The London-listed energy giant made a global profit of $64.8 billion in 2022 and paid out $13.1 billion in corporate income tax. That compares with $6 billion in corporate taxes in 2021 on a profit of $30 billion.
Even with the UK’s windfall levy, the tax bill was relatively small compared with neighbouring Norway, where Shell paid $2.12 billion in corporate income tax on profits of $3.85 billion. That was the company’s second-largest tax bill after the $4.56 billion paid in Oman.
Following Russia’s invasion of Ukraine, several countries imposed windfall taxes on profits from the oil and gas industry as prices soared. Shell expects to pay windfall taxes of more than $1 billion on profit earned last year. Some of those were paid in 2022 and 2023, with the rest “due in coming years,” Chief Financial Officer Sinead Gorman said in the report.

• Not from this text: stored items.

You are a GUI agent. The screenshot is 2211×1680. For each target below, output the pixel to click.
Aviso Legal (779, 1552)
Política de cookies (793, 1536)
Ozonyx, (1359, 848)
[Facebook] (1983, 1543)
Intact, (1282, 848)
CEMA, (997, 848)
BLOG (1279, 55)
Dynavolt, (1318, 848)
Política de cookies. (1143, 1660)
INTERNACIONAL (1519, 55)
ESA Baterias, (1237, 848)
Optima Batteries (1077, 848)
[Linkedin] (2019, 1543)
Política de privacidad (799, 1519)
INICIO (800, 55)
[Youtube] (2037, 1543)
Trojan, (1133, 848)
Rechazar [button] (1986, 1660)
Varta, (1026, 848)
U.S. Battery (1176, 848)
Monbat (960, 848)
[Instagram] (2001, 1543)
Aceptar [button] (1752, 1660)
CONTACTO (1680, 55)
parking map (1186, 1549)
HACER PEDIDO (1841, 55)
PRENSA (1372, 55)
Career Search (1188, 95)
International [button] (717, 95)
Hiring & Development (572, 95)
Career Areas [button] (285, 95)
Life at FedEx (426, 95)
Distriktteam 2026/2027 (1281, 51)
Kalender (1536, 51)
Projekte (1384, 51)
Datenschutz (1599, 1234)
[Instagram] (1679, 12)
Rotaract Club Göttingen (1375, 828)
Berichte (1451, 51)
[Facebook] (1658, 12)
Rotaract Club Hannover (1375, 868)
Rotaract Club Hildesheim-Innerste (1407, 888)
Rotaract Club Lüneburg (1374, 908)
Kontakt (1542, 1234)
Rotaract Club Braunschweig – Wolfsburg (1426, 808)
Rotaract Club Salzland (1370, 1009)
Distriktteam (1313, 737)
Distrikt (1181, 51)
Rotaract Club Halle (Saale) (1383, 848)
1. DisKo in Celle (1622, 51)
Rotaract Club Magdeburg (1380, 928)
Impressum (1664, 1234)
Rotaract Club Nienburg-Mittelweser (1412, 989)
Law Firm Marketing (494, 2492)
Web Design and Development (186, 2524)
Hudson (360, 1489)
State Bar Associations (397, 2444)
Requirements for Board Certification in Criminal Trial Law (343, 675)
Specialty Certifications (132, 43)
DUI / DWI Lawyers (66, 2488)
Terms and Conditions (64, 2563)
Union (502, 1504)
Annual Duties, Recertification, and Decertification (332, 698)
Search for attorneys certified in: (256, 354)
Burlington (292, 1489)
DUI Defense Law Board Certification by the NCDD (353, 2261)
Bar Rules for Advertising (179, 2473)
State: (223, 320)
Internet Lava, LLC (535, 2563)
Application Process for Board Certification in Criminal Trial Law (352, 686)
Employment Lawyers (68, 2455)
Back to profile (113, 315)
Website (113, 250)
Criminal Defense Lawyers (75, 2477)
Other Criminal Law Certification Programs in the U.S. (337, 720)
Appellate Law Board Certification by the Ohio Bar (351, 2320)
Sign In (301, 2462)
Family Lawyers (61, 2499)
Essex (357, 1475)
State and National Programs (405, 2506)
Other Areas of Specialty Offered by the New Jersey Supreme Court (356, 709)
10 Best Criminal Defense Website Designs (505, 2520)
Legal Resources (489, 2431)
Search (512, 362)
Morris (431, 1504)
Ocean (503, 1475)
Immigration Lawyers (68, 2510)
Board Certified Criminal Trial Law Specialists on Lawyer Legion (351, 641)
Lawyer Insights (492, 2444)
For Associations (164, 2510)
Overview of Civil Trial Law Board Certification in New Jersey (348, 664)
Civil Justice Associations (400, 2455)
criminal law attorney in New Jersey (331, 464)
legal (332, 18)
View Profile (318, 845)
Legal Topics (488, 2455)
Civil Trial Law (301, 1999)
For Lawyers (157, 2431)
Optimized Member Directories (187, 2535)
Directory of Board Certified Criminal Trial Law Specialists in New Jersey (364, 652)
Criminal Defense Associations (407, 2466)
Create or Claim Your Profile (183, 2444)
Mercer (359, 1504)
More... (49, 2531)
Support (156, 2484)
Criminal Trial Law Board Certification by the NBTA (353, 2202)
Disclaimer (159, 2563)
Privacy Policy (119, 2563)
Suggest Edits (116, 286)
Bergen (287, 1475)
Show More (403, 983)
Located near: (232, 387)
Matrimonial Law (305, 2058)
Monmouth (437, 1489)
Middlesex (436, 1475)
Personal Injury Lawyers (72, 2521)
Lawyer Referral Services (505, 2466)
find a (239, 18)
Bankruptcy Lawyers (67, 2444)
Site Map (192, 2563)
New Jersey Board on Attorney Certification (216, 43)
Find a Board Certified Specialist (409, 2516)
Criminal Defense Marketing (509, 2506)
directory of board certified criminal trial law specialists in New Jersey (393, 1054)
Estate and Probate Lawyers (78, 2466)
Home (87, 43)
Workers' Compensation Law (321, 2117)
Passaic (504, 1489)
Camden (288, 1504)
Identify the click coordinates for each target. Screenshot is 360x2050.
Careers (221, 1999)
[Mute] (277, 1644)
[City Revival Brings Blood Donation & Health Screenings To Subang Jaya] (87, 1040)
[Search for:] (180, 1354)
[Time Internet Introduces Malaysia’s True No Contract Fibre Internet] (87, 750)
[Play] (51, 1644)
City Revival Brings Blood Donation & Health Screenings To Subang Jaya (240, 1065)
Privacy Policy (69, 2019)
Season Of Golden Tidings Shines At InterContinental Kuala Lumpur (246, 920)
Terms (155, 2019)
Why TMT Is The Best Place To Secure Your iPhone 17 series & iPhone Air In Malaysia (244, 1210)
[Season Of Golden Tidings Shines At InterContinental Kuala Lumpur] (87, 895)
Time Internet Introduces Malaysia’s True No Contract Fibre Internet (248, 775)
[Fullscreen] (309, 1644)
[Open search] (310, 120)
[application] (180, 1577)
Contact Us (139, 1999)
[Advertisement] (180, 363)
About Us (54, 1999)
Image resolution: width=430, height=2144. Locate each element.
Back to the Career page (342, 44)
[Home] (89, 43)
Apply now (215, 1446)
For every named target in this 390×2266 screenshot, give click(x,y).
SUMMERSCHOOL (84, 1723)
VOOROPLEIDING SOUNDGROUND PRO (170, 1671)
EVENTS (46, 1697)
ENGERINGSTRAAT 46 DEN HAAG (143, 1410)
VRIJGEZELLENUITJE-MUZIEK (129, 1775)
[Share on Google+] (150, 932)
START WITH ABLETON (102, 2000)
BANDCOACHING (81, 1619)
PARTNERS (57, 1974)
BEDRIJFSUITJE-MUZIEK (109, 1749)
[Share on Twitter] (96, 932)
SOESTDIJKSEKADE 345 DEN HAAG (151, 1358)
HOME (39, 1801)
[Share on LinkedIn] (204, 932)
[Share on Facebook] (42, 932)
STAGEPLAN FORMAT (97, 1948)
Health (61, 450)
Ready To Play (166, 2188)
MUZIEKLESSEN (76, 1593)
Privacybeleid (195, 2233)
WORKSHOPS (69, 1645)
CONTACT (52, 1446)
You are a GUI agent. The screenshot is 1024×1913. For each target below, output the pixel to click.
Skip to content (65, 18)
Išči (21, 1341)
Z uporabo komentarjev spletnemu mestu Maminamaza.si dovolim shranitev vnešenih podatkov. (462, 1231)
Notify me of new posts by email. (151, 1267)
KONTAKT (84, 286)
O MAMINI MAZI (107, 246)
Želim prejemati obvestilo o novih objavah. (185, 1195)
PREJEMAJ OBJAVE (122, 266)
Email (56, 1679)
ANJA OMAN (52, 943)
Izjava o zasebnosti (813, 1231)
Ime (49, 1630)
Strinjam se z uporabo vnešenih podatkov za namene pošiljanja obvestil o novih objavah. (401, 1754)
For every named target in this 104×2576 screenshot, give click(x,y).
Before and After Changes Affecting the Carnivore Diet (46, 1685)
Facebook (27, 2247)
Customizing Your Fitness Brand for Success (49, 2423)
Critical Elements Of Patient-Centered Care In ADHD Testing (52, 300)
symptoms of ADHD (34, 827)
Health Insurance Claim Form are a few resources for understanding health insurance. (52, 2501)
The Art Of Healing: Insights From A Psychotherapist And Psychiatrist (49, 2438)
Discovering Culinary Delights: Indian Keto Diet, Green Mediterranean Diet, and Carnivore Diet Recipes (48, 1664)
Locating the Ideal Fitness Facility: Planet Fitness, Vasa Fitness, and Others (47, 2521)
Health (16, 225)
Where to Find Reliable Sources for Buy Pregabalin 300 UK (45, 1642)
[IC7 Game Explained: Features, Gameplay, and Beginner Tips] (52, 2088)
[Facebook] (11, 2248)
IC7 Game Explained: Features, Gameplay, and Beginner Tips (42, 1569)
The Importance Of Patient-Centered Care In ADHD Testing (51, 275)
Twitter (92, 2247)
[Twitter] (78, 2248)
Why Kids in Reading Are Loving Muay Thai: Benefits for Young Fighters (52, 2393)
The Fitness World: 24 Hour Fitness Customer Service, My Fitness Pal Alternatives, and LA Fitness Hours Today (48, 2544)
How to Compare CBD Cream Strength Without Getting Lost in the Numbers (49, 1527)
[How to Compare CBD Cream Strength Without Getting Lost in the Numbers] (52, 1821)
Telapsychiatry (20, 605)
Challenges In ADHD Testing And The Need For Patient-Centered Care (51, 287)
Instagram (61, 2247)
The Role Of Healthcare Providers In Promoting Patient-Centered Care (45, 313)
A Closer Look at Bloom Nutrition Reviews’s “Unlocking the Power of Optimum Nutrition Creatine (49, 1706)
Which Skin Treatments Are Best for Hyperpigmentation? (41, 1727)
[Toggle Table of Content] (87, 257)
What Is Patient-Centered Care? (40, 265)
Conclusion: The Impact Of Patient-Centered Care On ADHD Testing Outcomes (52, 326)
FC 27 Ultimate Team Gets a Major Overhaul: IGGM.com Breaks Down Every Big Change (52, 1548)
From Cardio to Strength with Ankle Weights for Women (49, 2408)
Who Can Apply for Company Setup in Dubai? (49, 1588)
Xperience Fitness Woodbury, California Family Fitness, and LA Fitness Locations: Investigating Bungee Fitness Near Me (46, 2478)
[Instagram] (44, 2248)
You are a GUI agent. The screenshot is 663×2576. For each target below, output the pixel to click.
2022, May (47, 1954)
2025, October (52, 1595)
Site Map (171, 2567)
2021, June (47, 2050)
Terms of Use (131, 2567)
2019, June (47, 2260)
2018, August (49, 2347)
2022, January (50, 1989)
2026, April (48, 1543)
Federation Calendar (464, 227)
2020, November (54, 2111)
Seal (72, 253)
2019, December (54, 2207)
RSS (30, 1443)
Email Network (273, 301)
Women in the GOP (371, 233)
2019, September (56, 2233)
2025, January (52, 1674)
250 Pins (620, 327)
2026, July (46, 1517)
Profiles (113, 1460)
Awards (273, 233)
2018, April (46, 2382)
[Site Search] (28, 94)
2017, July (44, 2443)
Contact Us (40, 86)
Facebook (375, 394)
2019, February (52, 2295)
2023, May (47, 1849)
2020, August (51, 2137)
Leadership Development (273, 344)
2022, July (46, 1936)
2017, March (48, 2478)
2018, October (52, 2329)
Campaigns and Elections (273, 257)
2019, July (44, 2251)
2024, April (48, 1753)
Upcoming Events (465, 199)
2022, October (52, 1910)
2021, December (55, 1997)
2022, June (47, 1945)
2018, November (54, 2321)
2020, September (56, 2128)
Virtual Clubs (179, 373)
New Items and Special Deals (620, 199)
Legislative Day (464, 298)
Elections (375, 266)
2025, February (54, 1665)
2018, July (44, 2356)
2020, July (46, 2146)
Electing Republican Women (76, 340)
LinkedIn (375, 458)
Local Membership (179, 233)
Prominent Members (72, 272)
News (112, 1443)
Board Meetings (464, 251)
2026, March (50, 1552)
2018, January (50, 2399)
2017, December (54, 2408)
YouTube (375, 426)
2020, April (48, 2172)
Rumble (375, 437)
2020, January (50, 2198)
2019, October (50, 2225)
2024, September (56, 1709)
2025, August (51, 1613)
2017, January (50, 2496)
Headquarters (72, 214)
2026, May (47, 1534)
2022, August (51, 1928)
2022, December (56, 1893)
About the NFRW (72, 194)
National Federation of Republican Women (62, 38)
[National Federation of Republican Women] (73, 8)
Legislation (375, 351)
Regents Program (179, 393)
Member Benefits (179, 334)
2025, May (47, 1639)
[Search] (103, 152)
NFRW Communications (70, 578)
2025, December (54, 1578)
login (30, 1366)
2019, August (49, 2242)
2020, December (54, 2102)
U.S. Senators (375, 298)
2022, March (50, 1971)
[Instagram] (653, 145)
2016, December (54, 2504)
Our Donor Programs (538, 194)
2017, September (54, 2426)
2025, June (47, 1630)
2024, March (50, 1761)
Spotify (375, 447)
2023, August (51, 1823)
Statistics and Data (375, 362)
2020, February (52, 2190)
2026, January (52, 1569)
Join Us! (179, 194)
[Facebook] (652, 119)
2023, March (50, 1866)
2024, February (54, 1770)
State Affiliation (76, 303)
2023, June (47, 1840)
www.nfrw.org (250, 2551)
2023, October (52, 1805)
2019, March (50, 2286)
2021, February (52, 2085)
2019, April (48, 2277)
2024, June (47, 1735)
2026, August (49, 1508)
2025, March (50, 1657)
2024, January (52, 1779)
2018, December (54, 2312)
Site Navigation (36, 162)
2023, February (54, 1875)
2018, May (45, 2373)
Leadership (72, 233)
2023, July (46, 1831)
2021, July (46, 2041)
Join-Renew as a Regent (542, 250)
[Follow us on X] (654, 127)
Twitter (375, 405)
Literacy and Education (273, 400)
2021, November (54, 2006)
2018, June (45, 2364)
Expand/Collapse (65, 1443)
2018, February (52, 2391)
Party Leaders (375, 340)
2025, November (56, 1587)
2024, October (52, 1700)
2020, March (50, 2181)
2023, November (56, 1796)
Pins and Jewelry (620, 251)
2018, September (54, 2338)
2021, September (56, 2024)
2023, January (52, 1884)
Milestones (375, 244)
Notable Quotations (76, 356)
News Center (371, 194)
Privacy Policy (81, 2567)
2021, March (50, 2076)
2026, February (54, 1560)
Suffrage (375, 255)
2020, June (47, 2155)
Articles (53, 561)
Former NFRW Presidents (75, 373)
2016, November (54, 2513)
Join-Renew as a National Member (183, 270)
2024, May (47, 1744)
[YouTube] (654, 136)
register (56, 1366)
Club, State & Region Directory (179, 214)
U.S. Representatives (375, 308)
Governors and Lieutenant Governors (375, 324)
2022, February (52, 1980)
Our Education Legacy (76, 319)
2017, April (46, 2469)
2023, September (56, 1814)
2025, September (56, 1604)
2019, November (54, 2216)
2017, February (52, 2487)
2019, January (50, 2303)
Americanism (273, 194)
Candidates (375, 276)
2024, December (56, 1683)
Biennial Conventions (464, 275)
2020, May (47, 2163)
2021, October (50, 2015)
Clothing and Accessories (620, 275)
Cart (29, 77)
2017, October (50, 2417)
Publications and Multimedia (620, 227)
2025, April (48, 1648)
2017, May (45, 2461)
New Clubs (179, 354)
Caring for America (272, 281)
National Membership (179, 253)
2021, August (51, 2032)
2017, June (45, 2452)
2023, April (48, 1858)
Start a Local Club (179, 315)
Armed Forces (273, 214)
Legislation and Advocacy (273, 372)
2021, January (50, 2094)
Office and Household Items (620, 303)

The UK’s windfall tax is expected to apply until 2028. The European Union’s extra levy on the sector, known as a “solidarity contribution” is due to end in 2024. By the end of the third quarter of 2023, the company had paid an additional $437 million in windfall taxes.
There were other jurisdictions where Shell paid no corporate tax despite large earnings. In the Bahamas, the company posted a profit of $1.55 billion, up threefold from a year earlier. Shell trades West African and Latina American crude oil from the Caribbean island, but the Bahamas doesn’t impose “corporate income tax on international business companies operating in the country,” according to the report.
The report says that the company is present in low-tax jurisdictions for commercial reasons such as crude oil trading and retail sites, “We do not use these jurisdictions to avoid tax on activities that take place elsewhere,” according to the report.
Shell, like its Big Oil peers, doesn’t disclose the amount of money it makes from its trading business, which can add billions of dollars to its bottom line every year. In June, Chief Executive Officer Wael Sawan said the company’s traders provide a 2% to 4% uplift to return on average capital employed.
Shell publishes its global tax contributions on a voluntary basis and is separate to its report on payments to government, which is a legal requirement for oil, gas and mining companies incorporated in the UK.